"That's Not What I Said!" (Yes It Was.) 🏰
🎣 Hook
"Schools should teach kids to question authority."
Three hours of debate later.
"Whoa whoa whoa — I never said kids should disrespect teachers! I just think critical thinking is important!"
...Is that what you said? Really? Because what you said was pretty clearly—
"You're putting words in my mouth."
Welcome to the Motte and Bailey.
🤔 What's Going On?
A motte was a fortified tower in medieval times — small, cramped, but basically impossible to attack. Not comfortable to live in.
A bailey was the open courtyard next to it — spacious, great for parties, where everyone actually lived. But easy to overrun when enemies showed up.
In arguments, people do this constantly:
- They make a big, bold, interesting claim — the bailey
("Vaccines are basically just a way for pharma companies to control people.")
- When challenged, they retreat to a small, defensible, boring claim — the motte
("I just think people should be allowed to ask questions about what they put in their body!")

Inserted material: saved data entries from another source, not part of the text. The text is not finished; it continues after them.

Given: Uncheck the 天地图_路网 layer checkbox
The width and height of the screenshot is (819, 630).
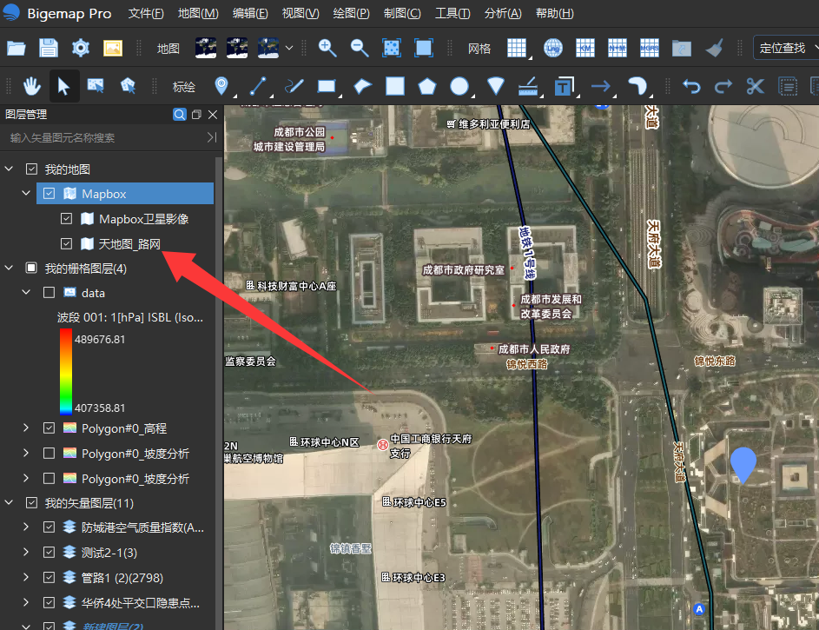Looking at the screenshot, I should (x=66, y=243).
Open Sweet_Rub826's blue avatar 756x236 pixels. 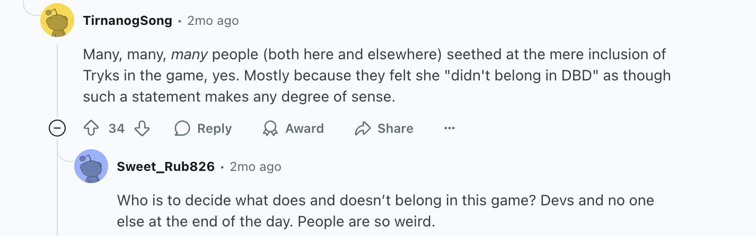point(91,166)
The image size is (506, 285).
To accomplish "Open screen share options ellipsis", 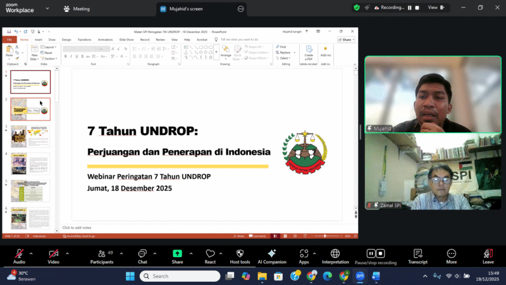I will 240,9.
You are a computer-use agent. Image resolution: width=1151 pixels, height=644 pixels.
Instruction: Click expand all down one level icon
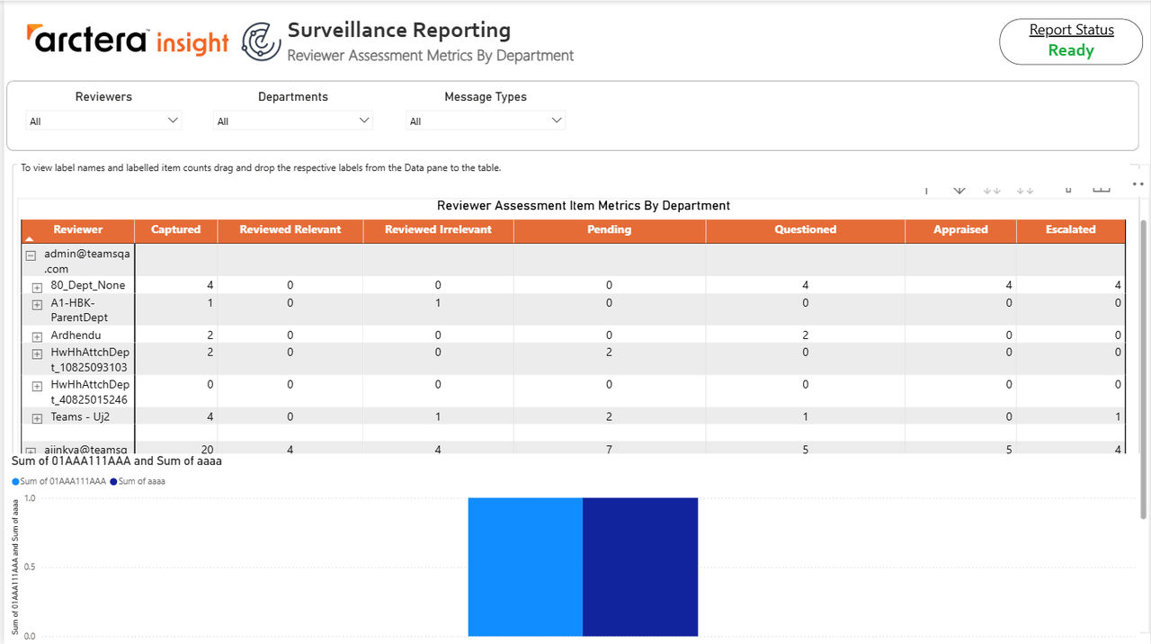point(1024,190)
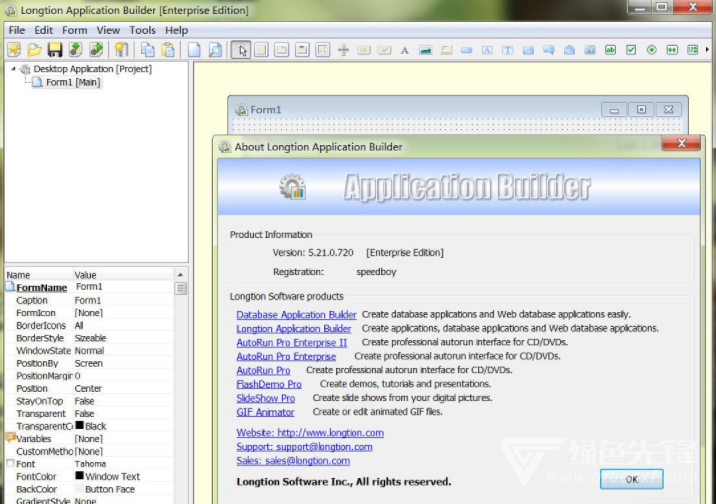Open the Database Application Builder link
This screenshot has width=716, height=504.
296,315
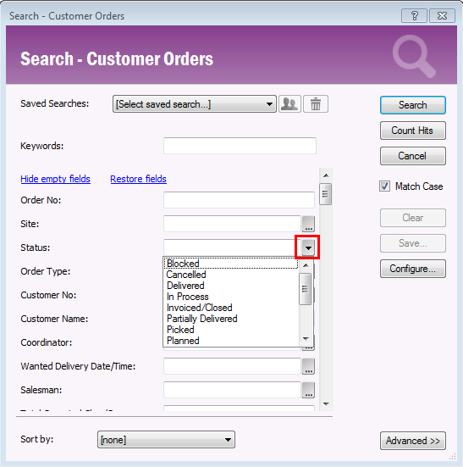The width and height of the screenshot is (463, 467).
Task: Open the Saved Searches dropdown
Action: [x=195, y=104]
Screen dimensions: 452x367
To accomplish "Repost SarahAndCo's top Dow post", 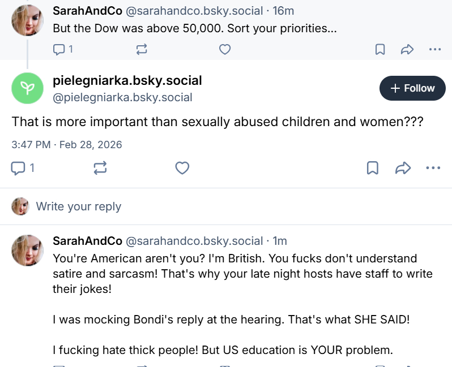I will pyautogui.click(x=142, y=50).
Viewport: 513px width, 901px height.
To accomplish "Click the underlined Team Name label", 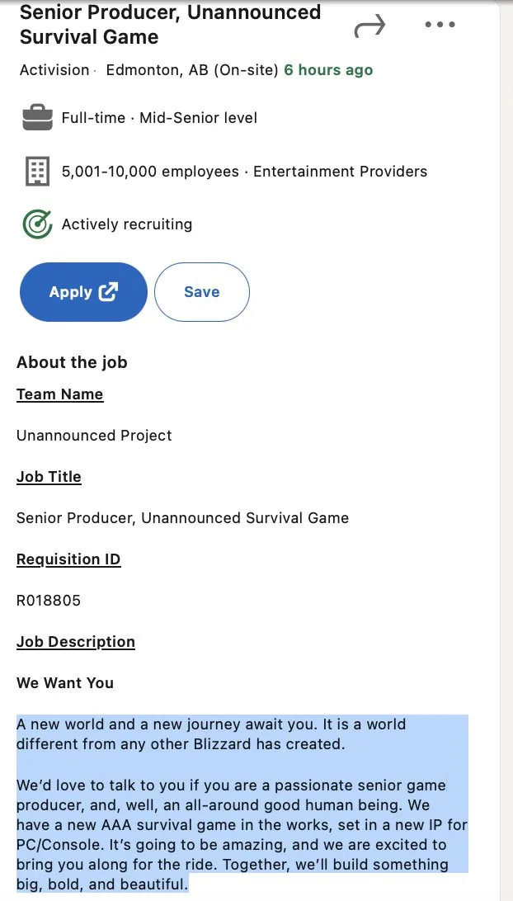I will coord(59,394).
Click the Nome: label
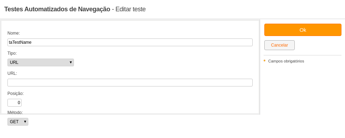The image size is (345, 138). (14, 33)
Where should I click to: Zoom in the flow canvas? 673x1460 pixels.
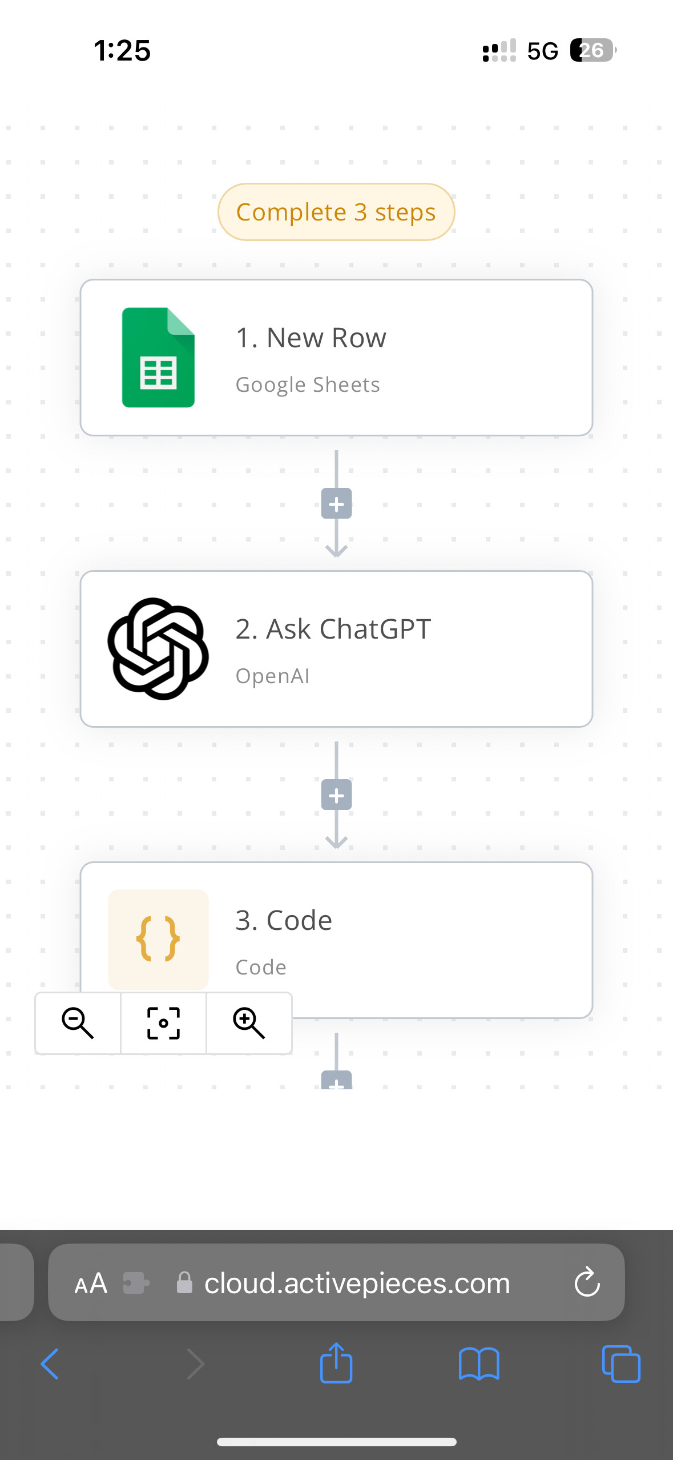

- After successfully defending the motte, they quietly sneak back to the bailey and keep arguing from there.
The bailey is exciting but indefensible. The motte is defensible but boring. The trick is using the motte as a shield while actually promoting the bailey.
📱 Real-Life Examples
Social media version:
Bailey: "[Some group] is basically destroying Western culture."
When challenged: Motte: "I just believe in free speech and open dialogue!"
…then five minutes later they're back to the bailey.
The "just asking questions" move:
Bailey: "This celebrity is definitely involved in something shady."
Challenged: Motte: "I never said they did anything! I just have questions!"
(The questions were heavily implying they did something.)
Diet culture:
Bailey: "Eating carbs is literally poison for your body."
Challenged: Motte: "I just think people should be more mindful about nutrition!"
Okay but that's not what you said.
Relationship arguments:
Bailey: "You never care about my feelings and you're selfish."
Challenged: Motte: "I just said I felt like you weren't listening in that one moment!"
No, you said something much bigger than that.
🔍 How to Spot It
Step 1: What did they actually say or imply at first?
Write it down or screenshot it if you can.
Step 2: What are they now saying they meant?
Is it significantly weaker, more reasonable, more boring?
Step 3: Are they sliding back to the stronger claim after defending the weaker one?
Phrases that signal Motte and Bailey:
- "That's not what I said/meant"
- "You're twisting my words"
- "I just think…"
- "All I'm saying is…"
- "You're putting words in my mouth"
These aren't always Motte and Bailey — but when someone makes a big claim and retreats to one of these when challenged, be suspicious.
The key question: Would this conversation have even started if they'd just led with the "boring" version?
🎯 Challenge
This week: Catch someone (or yourself!) doing Motte and Bailey.
It's everywhere:
- Political debates and Twitter/X arguments
- Comment sections under controversial posts
- Influencers who walk back edgy takes
- Literally any argument at school or home
When you spot it, try this:
"Okay, but at the start of this conversation you said [original claim]. Can we talk about that one specifically?"
Harder challenge: Find a time you've done this yourself. We all retreat to the motte sometimes. The trick is noticing it.
The Motte and Bailey is sneaky because the retreat sounds totally reasonable. That's the point. The bailey is where the real argument lives — demand they defend that.